Андрей смял снег в кулаке, выдавил из белого кома серую воду. Захлопнул балконную дверь, потом дверь в номер, поплелся к лифту. Отыскал в джинсах пятидолларовую купюру и сунул ее в нагрудный карман рубашки. Валютный бар был пуст, даже бармен за стойкой отсутствовал. Лишь пара «качков-охранников» коротала время за угловым столиком, поигрывая в нарды.
— Где шеф? — спросил парня Растопчин, кивая в сторону стойки.
— А что ты хотел?
— Два «Хейнекена» с собой. Без сдачи.
— Я тебе отпущу.
Давай-давай, подзуживал себя Растопчин. Спроси их об утечке информации. Могла быть? В лучшем случае покрутят пальцем у виска — пьешь — закусывай! В худшем… Ну, упал человек с балкона. Перебрал, перегнулся через перила, голова закружилась. Ночью. Или приснилось что — решил немного полетать. Андрей поднялся в номер, бросил банки на кровать, покрутил диск на телефонном аппарате.
— Послушай, Баскаков, я тебе помог с проектом виллы хоть немного? — спросил Растопчин.
— А поприветливее нельзя? — в голосе Андрея Баскаков уловил непривычные нотки. — Какая муха тебя укусила? Зимой-то, — попробовал он пошутить.
— Так помог?
— С меня шикарный стол, Андрей, — прокряхтел Баскаков. — Приезжай к восьми на ужин.
— Благодарю, — сказал Растопчин. — Боюсь, однако, мне сегодня в глотку ничего не полезет. Короче, требуется твоя помощь. Не откажешь?
— О чем речь! — после долгой паузы пробурчал Баскаков. — Все, что в моих силах, как говорится…

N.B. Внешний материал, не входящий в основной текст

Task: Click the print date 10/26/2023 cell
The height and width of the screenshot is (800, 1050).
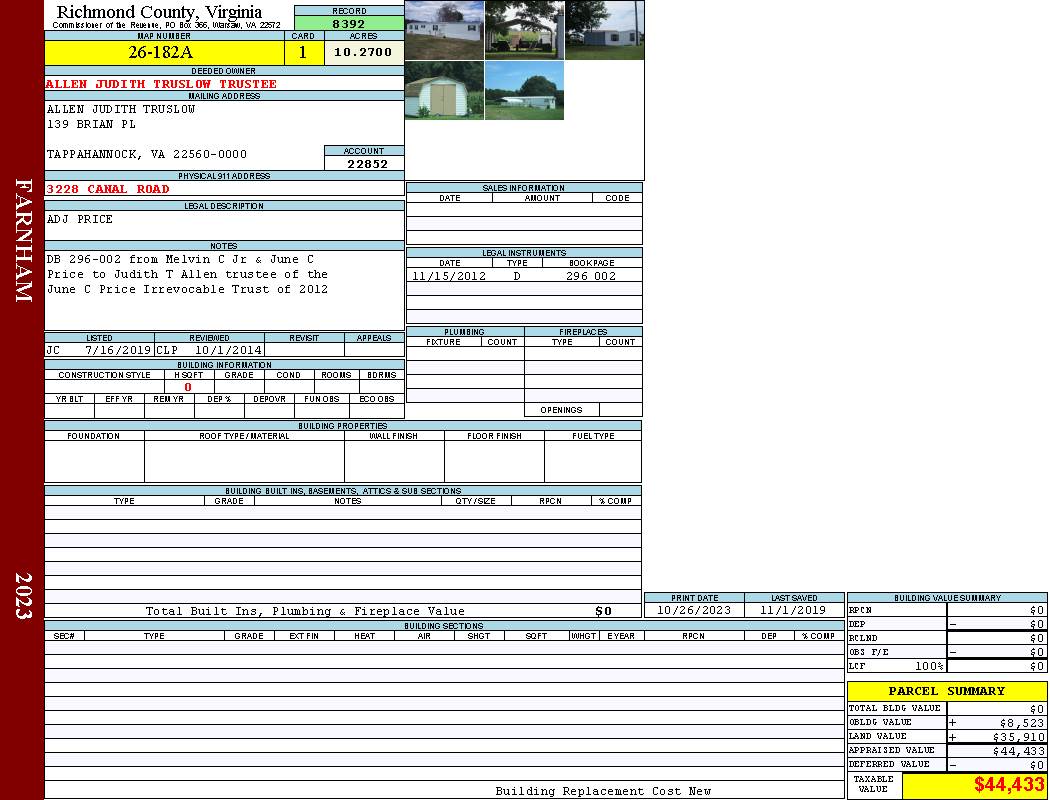Action: point(693,610)
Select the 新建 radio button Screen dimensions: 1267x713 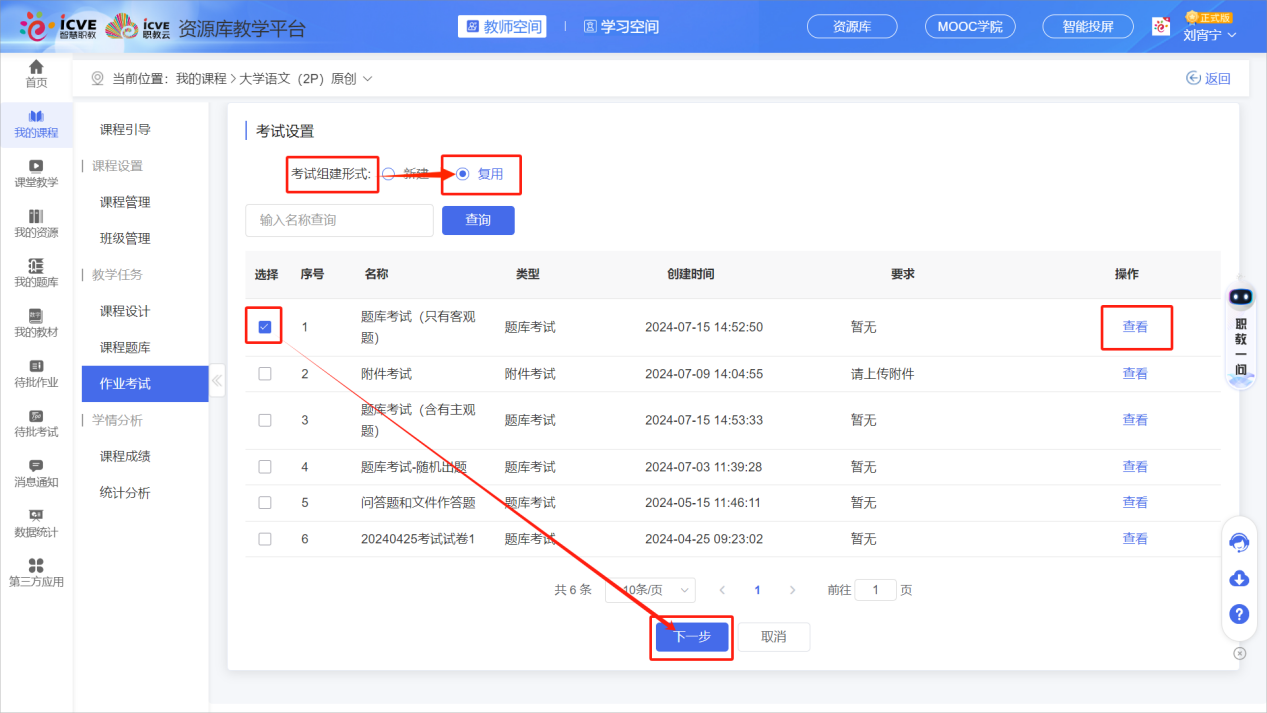pos(389,174)
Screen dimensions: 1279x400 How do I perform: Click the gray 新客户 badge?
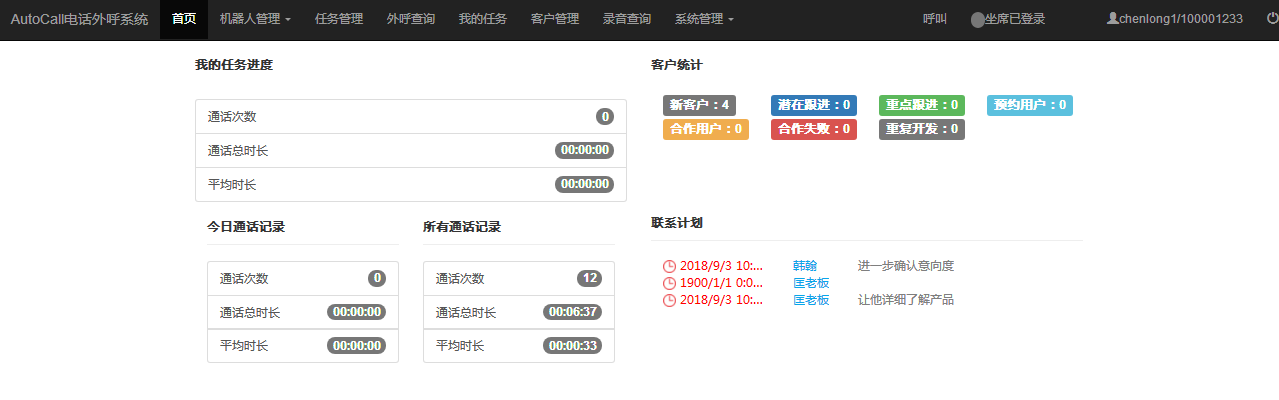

— В твоих, в твоих, — не без раздражения оборвал его Растопчин. — Прежде гостиницу, где я сейчас живу, курировал КГБ. Теперь, надо полагать, — местная служба безопасности. Вывеска, ясно, сменилась, но люди, конечно, остались те же. Так? Как и повсюду. Сведи меня с кем-нибудь из них, из тех, кто посерьезнее. Не поверю, чтоб у тебя в Ялте не было бы все давным-давно схвачено.
— Схвачено-то схвачено, а в чем дело?
— Кража валюты, старик. Считай, что это у меня украли. Нужен грамотный мужик, чтоб капельку попахал как… — Андрей закашлялся, — как частный детектив. Потом мы с ним расплатимся. В этом ты мне тоже, надеюсь, захочешь помочь, — добавил Растопчин. — Ведь я тебе еще не раз пригожусь, да?
Баскаков медлил с ответом.
— Сиди в номере, Андрей, — сказал он наконец. — Вечер, но попытка не пытка. Есть у меня один солидный товарищ. Зам. генерального твоего «Интуриста». Попытаюсь через него.
— Объясни, что это лично для тебя, — прокричал Растопчин.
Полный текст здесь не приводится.